UNITED STATES DISTRICT COURT, EASTERN DISTRICT OF NEW YORK
August 26, 1936
In re WEINSTOCK
The opinion of the court was delivered by: CAMPBELL
This is a motion brought on by an order to show cause why an order should not be made vacating and setting aside the discharge of the bankrupt and permitting Samuel Rapoport, a creditor, to file specifications.
The bankrupt was in a prior proceeding granted a discharge on June 4, 1930.
On February 19, 1935 the bankrupt filed a voluntary petition in bankruptcy.
Samuel Rapoport was one of the creditors scheduled.
A first meeting was held by the Referee on notice to creditors at his office on March 7, 1935.
There were no assets in the bankrupt's estate.
On February 18, 1936, there was filed by the bankrupt a petition for discharge.
On June 17, 1936 copies of the petition for discharge and order of June 8, 1936 thereon with notice of hearing thereon, on July 24, 1936, was, as appears by the certificate of the Clerk of this Court, sent to all creditors and on June 11, 1936, notice of such hearing was published in Queens Evening News.
On July 24, 1936, the matter was regularly called and no one appeared in opposition whereupon the discharge of the bankrupt was granted.
This motion appears to be based on three alleged grounds:
(1) That the creditor did not have notice of the application for discharge.
(2) That the bankrupt had been discharged in a prior proceeding within six years prior to the filing of the application for discharge in this proceeding.
(3) That the discharge was obtained through the fraud of the bankrupt, without alleging the nature of the fraud.
As to the first ground the proof of publication and the certificate of the Clerk is evidence of giving of notice, which has not been overcome by any evidence offered by the moving party.

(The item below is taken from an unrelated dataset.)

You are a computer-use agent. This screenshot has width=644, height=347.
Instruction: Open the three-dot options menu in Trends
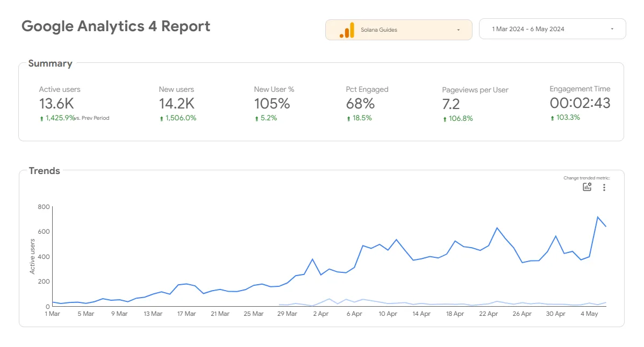point(604,187)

The moving party knew of the pendency of the bankruptcy proceedings as is evidenced by the motions made in the Municipal Court, and with reference to a stay in this Court, and could readily have ascertained if there was any error in his address.
The petition for discharge in this proceeding was filed within six years after the discharge in the prior proceeding, but the hearing on the application for discharge was not had until more than six years after the discharge in the prior proceeding.
Section 14, sub. b of the Bankruptcy Act, 44 Stat. 663, Title 11, Sec. 32, sub. b, U.S.C.A., in so far as it is necessary for consideration in the instant case provides as follows:
'Section 14. Discharges; when granted. * * * .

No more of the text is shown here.